HiCORE is implemented as a Python3 package. The most current stable version is available at: https://github.com/CDL-HongwooLee/HiCORE. Detail information to implement HiCORE algorithm is described in (Supplementary Text S1).
We thank Dr. Sangrea Shim (Seoul National University, Korea) for fruitful discussion. This work was supported by the Basic Science Research (NRF-2019R1A2C2006915) and Basic Research Laboratory (2020R1A4A2002901) programs provided by the National Research Foundation of Korea and by Creative-Pioneering Researchers Program through Seoul National University (0409-20200281).
P.J.S. and H.L. conceived and designed the analysis. H.L. developed software and performed analysis. P.J.S. wrote the paper with the help of H.L.

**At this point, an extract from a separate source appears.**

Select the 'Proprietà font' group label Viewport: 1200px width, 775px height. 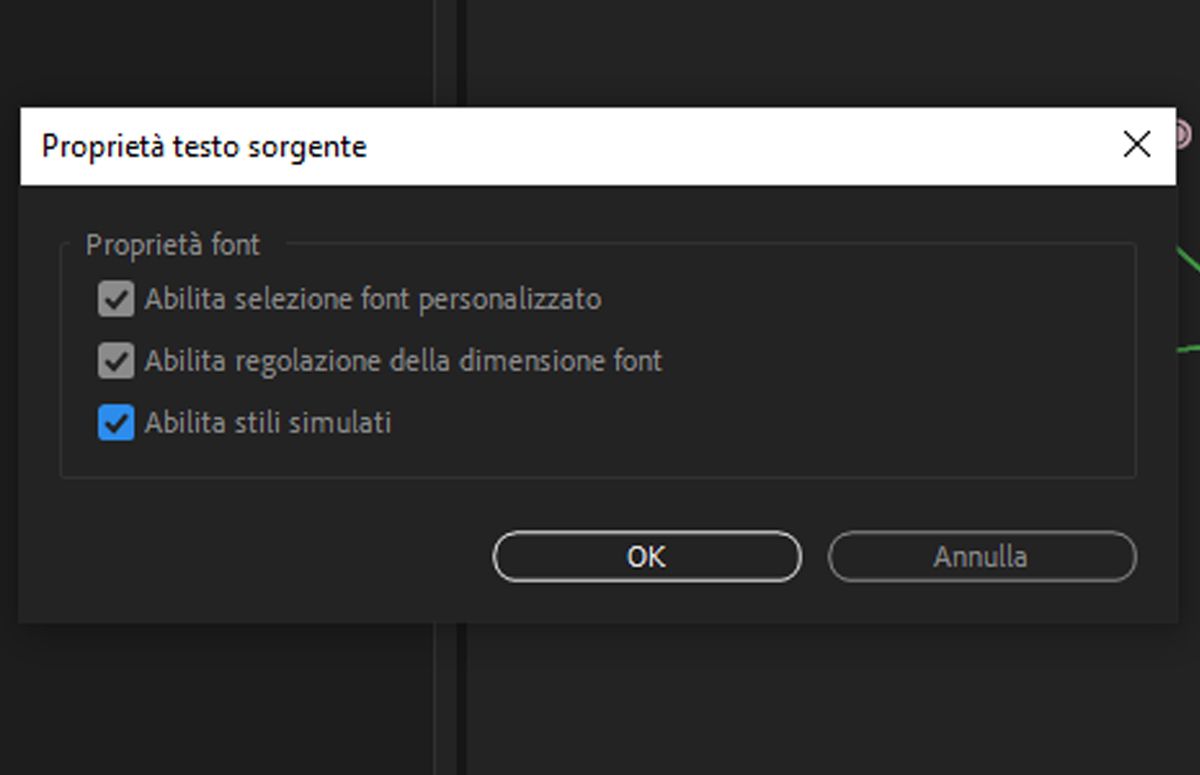point(171,244)
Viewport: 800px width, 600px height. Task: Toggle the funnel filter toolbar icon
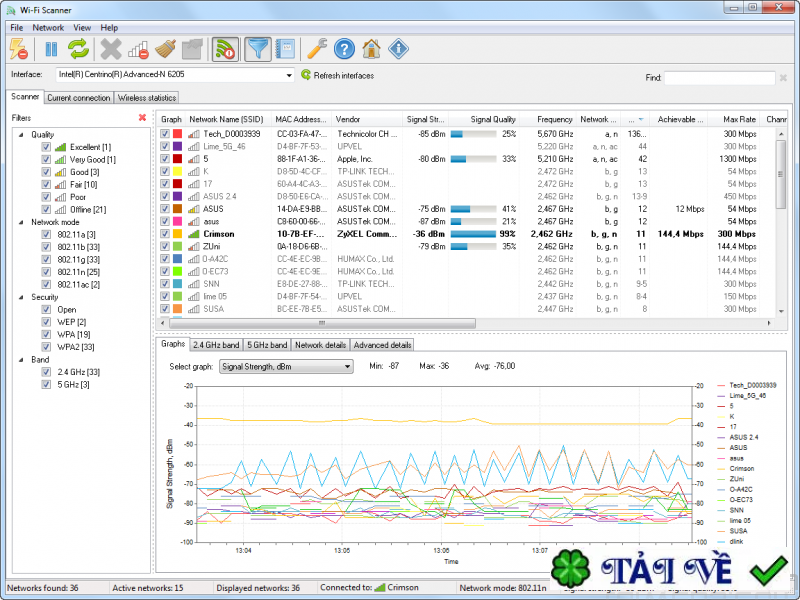point(258,48)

The authors have no potential conflicts of interest to disclose.
Mol. Cells 2021; 44(12): 883-892
Published online December 31, 2021 https://doi.org/10.14348/molcells.2021.0014
Copyright © The Korean Society for Molecular and Cellular Biology.
Hongwoo Lee1 and Pil Joon Seo1,2,*
1Department of Chemistry, Seoul National University, Seoul 08826, Korea, 2Plant Genomics and Breeding Institute, Seoul National University, Seoul 08826, Korea
Correspondence to:pjseo1@snu.ac.kr
This is an open-access article distributed under the terms of the Creative Commons Attribution-NonCommercial-ShareAlike 3.0 Unported License. To view a copy of this license, visit http://creativecommons.org/licenses/by-nc-sa/3.0/.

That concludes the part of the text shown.